Description
Java tool currently does not work with HDFS paths:
$ mvn clean package -DskipTests $ export UBERJAR=tools/target/orc-tools-1.3.0-SNAPSHOT-uber.jar $ java -jar $UBERJAR meta hdfs://nn-host/foobar.snappy.orc log4j:WARN No appenders could be found for logger (org.apache.hadoop.metrics2.lib.MutableMetricsFactory). log4j:WARN Please initialize the log4j system properly. log4j:WARN See http://logging.apache.org/log4j/1.2/faq.html#noconfig for more info.
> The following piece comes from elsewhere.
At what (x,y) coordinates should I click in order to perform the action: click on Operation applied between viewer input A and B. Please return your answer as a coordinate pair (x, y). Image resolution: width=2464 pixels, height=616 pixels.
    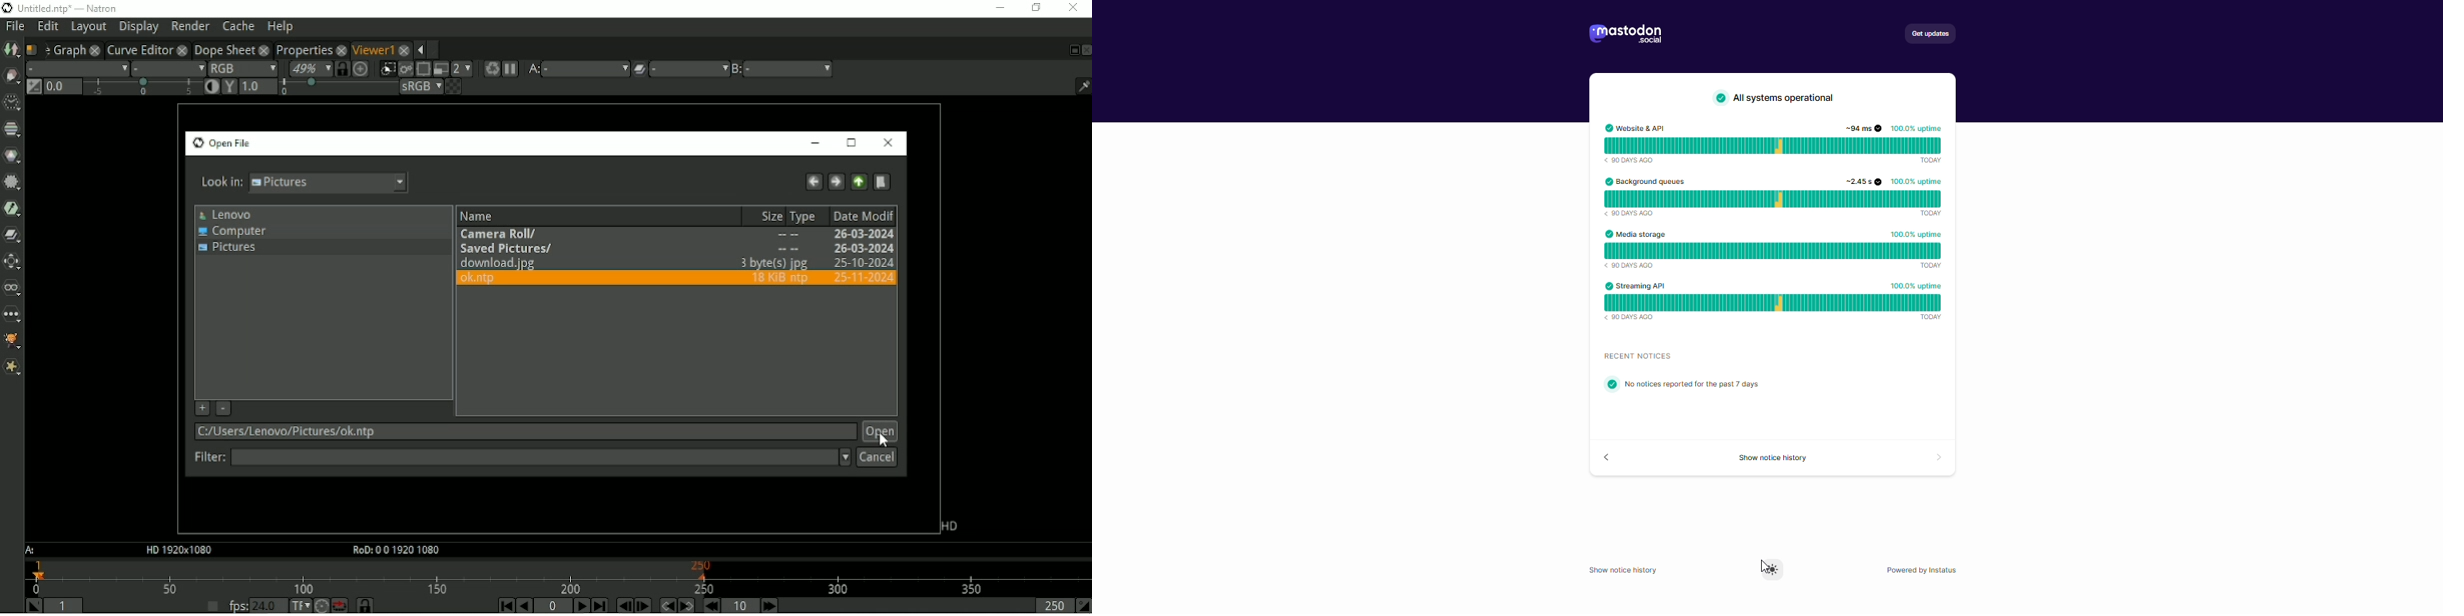
    Looking at the image, I should click on (639, 69).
Exception in thread "main" java.io.IOException: No FileSystem for scheme: hdfs at org.apache.hadoop.fs.FileSystem.getFileSystemClass(FileSystem.java:2584) at org.apache.hadoop.fs.FileSystem.createFileSystem(FileSystem.java:2591) at org.apache.hadoop.fs.FileSystem.access$200(FileSystem.java:91) at org.apache.hadoop.fs.FileSystem$Cache.getInternal(FileSystem.java:2630) at org.apache.hadoop.fs.FileSystem$Cache.get(FileSystem.java:2612) at org.apache.hadoop.fs.FileSystem.get(FileSystem.java:370) at org.apache.hadoop.fs.Path.getFileSystem(Path.java:296) at org.apache.orc.tools.FileDump.getAllFilesInPath(FileDump.java:248) at org.apache.orc.tools.FileDump.main(FileDump.java:121) at org.apache.orc.tools.Driver.main(Driver.java:100)
This is because DistributedFileSystem is not registered as a subclass of FileSystem SPI.
$ unzip -p tools/target/orc-tools-1.3.0-SNAPSHOT-uber.jar META-INF/services/org.apache.hadoop.fs.FileSystem # ... org.apache.hadoop.fs.LocalFileSystem org.apache.hadoop.fs.viewfs.ViewFileSystem org.apache.hadoop.fs.ftp.FTPFileSystem org.apache.hadoop.fs.HarFileSystem
We can fix this by simply adding containerDescriptorHandler to the assembly descriptor. Now the same command gives:
org.apache.hadoop.fs.LocalFileSystem org.apache.hadoop.fs.viewfs.ViewFileSystem org.apache.hadoop.fs.ftp.FTPFileSystem org.apache.hadoop.fs.HarFileSystem org.apache.hadoop.hdfs.DistributedFileSystem org.apache.hadoop.hdfs.web.HftpFileSystem org.apache.hadoop.hdfs.web.HsftpFileSystem org.apache.hadoop.hdfs.web.WebHdfsFileSystem org.apache.hadoop.hdfs.web.SWebHdfsFileSystem
and we can use the uberjar with HDFS paths.